Fatigue microstructure and weld penetration for the structural materials

• Main Authors: Ruei-Siang Chen, 陳瑞祥
• Other Authors: Shing-Hoa Wang
• Format: Others
• Language: en_US
• Published: 2009
• Online Access: http://ndltd.ncl.edu.tw/handle/53666904969200344830

碩士 === 國立臺灣海洋大學 === 機械與機電工程學系 === 97 === Part.I Steel has been widely used in various applications. Particularly in automobile application, a low cost, lightweight steel with a high specific strength is required to save energy and reduce carbon emissions to combat global warming. The microstructure of this ferrite-pearlite (FP) high strength low alloy steel is composed of ferrite, pearlite, and nano TiC precipitates. The yield strength and tensile strength of this FP high strength, low alloy steel rise above the conventional levels of high strength, low alloy steels. Furthermore, its fracture strain can reach about 33% under a slow strain rate of 10-4 s-1. The material undergoes a cyclic strain hardening behavior under a relatively higher strain amplitude in a low cycle fatigue. In contrast, cyclic softening is exhibited under a lower strain amplitude. The cyclic hardening results from tangled dislocations and embryonic subgrain formation, which obstruct the movement of dislocations. The low density of dislocations and larger mean free paths for dislocation motion explain the cyclic softening phenomena under low strain amplitude. Meanwhile, the number and length of secondary cracks grow in quantity under higher strain amplitude with slow strain rate, leading to premature failure.

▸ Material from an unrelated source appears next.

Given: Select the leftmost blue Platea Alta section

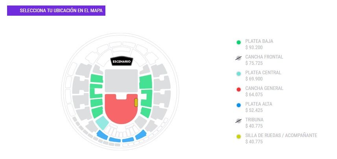Looking at the screenshot, I should click(102, 135).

Part.II The purpose of this study is to improve the penetration and strength of gas tungsten arc welding (GTAW) in Ti-6Al-4V alloy welds. The components TiO2, NaF, and nano-particle D with different ratios were blended together intoseveral kinds of fluxes. The activating effects of those fluxes were compared to commercial ActivaTec 860 (ACT 860). The fluxes consisting of NaF with 1wt% either TiO2 or nano-particle D effectively yielded refined grain size, deep weld penetration, and a fine transformed needle structure. The strength of the weldment was just slightly higher than that of the base metal, leading to a desirable uniform mechanical property in the weld design.